What would summer be like without zucchini? Generally speaking, I was expecting an overload of zucchini this year. I had doubled the number of zukes that I planted out this season, and while they have to be hand pollinated to foil Mother Nature, generally speaking, they are more than prolific. In fact, in places with a higher density of pollinators, they are known to take over whole city blocks. And other than the pollinator issue, if you give it some amended sand and copious amounts of water, it loves the desert. 90 degree days, doesn't bat an eye. 100 degrees, are you kidding, that's barely warming up.

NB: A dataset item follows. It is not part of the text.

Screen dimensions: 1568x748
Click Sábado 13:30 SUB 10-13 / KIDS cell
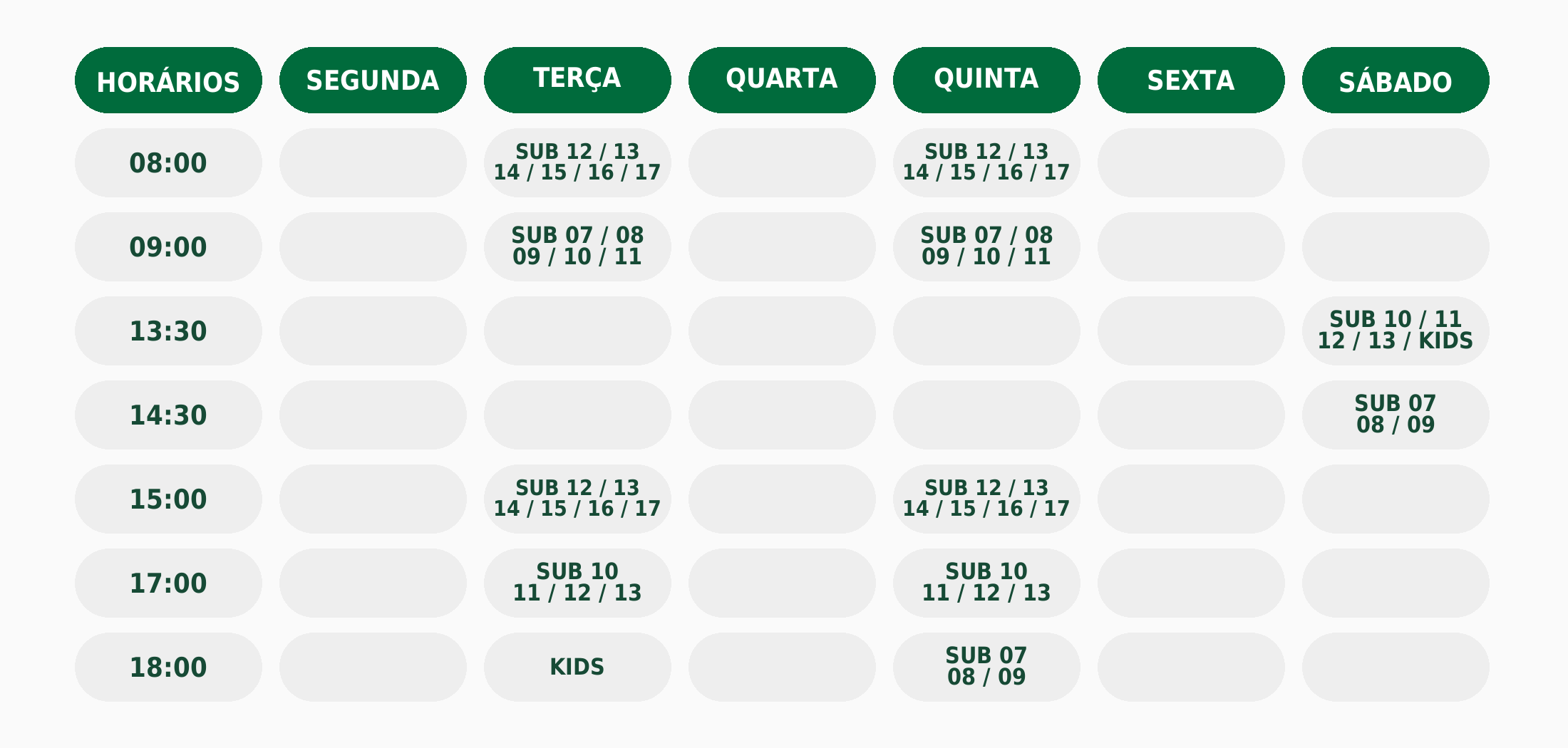[x=1396, y=331]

True, last year when we got to 108, it wasn't really happy, but hey, it was 108. ... but then along came 27 ravenous young chickens... and instead of a dozen zucchini plants (people would shudder and say in disbelief, "You planted a dozen zucchini plants?! Are you crazy?!"), I ended up with just two healthy plants and one that I really should just put out of it's misery.
My main crop of zukes was going to be the standard Black Beauty. She performed well for me in humid Georgia and the hot San Joaquin Valley. With pollination help, she did fine in the High Desert. Unfortunately, she was planted on the ground and was not equipped to deal with chickens. As a result, the only survivors were a few of my trial of Eight Ball Zucchini plants. And here is the first one to come to harvest - about the size of my fist.
This shows it in relation to my SLR camera lense cover for a size comparison. Generally, when the chickens are out, the raised bed is covered in chicken wire so they can't destroy the last of my zucchini plants.
And, of course, the obligatory Super Model Harvest Pose on the corner of the raised bed.
This is a baby Eight Ball, about an inch and a half in diameter right now. You can see where I cut off the top of the flower so that I could take a male flower and pollinate her. The high temps kill the pollen on the male flowers, so pollination has to take place between right before the male flowers open until it starts warming up around 10 a.m.
All in all, the Eight Ball Zukes don't produce nearly as many female flowers as Black Beauty, and the zukes don't have as much mass as a Black Beauty of comprable age - but they are cute and I think I will grow them again next year. Germination was good, but they have to have lots of water and shade their first few days if the temps are over 90*F. Plants are bushy, not viny, and tend to be pretty open. The stems and leaves have the traditional zucchini spines. I hope to have enough to make stuffed zucchini with them some day.